I dont smoke and I had never tried drugs. I even try avoid drinking. I never really wanted to do drugs. never seen the appeal until recently I started thinking about it. It kinda scared me because I was thinking about how could I feel something more. I though how would taking something feel. That it might be a nice experience. I still dont want to but I didnt have thoughts like these before. My dopamine receptors are fried. Serotonin has always had a bit of a hard time with me and I just want to feel nice. Pain and numbness, pain and numbness and the cycle repeats. Cant I get some happy pills please. I can feel invested in something but that just feels like killing time. I dont know when was the last time i was glad to be alive.

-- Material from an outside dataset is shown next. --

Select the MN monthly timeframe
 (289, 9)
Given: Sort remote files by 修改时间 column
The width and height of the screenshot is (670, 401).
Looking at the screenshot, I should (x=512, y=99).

recently a friend called me. he was asking if i could help him move stuff from his flat but i wasnt in Prague at the time. Then another friend send me a voice message if he could live in the flat me and my brother live for a while just cause he wants to be in Prague. No, thats not something a friend asks, thats just using someone. Genuine connection is one of the thing so precious yet so fragile. There are people around me yet i am alone. Maybe I have always been. Maybe I just come with too much baggage. Maybe I am boring. I dont know. Maybe life was never meant to be something that is nice to go through.